All external walls have the same Total R-value and solar absorptance values in all cases. The difference is therefore only limited to the external wall layers and the thermal properties of those layers.

As expected, the SRB* case requires the least thermal energy compared to the other three cases and of the three cases, Case C shows the worst performance compared to the other two. Comparing cases A and B, it is worth noting that having low mass wall on east and west facades slightly decreases heating demand of the building. This is partly due to the coincidence of early and late hours of AC operation (5 PM and 9 AM) and the lower thermal lag that facilitates the flow of heat (i.e. solar heat gain) inside the building.

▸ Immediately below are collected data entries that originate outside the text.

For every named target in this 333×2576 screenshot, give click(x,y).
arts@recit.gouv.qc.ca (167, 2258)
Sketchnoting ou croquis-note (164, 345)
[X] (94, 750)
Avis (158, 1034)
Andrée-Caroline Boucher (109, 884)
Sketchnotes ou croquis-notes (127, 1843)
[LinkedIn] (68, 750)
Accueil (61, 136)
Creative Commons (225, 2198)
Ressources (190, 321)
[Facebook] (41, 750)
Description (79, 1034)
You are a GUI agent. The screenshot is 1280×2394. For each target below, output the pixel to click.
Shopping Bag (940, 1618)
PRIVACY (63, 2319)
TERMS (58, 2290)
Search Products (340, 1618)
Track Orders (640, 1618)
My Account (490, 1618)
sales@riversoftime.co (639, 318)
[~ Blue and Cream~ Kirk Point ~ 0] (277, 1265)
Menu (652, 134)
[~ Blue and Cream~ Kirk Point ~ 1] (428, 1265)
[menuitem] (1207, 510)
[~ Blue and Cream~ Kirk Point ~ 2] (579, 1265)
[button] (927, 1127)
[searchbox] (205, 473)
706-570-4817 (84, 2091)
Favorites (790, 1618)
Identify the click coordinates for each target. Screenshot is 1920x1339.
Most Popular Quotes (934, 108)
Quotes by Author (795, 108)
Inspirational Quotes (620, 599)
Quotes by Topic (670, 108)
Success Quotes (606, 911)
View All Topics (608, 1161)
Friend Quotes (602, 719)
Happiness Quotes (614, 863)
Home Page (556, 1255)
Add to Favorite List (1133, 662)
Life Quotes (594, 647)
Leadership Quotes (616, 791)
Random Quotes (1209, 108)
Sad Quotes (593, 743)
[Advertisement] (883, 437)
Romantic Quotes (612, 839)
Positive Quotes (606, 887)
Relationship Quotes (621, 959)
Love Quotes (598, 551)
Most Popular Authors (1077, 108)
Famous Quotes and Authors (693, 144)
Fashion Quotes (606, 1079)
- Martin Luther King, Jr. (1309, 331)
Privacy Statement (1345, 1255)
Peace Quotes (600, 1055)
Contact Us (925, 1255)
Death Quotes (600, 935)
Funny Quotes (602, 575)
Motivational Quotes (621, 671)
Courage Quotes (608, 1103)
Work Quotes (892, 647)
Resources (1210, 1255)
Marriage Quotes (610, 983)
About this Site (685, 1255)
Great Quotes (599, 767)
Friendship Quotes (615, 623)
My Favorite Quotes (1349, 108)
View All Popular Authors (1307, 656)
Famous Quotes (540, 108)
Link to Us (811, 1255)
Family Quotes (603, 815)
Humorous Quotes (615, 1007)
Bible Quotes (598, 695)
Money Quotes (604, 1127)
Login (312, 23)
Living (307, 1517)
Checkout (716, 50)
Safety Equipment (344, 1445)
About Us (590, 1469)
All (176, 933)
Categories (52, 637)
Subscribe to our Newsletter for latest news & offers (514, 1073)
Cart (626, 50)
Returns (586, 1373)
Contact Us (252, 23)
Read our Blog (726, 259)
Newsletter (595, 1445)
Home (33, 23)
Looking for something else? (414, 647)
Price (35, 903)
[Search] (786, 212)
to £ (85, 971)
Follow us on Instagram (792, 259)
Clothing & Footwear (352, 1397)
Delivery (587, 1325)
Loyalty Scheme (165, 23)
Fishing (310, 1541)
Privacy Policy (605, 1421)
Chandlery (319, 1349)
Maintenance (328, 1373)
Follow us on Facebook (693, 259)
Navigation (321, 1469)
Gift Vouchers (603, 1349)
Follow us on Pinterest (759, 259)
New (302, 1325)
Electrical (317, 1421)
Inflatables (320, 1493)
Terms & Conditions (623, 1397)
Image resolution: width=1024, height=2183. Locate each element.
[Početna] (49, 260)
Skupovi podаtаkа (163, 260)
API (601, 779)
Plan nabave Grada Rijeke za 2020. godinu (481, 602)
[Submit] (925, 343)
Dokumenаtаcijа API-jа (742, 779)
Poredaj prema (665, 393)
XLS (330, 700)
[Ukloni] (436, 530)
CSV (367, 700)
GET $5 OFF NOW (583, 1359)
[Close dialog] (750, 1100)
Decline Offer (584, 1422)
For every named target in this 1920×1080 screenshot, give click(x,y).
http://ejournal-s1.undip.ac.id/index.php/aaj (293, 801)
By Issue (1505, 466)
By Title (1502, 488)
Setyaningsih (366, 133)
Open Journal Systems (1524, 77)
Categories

According to this case study, comparing SRB* to Case C shows that having thermal mass, saves 2.7MJ per m2 area of the proposed building (3% reduction).

Thermal mass effect comparison

In another run, we changed the external walls of the SRB* from a typical brick veneer to a reversed brick veneer (where the high mass brick is installed internally). This resulted in 81.2 MJ/m2 heating demand (8.1% reduction compared to SRB* with typical brick veneer walls and 10.9% reduction compared to the Case C with lightweight walls).

Therefore, major saving through thermal mass could be gained in cases where the thermal mass is placed at the interior side of the wall.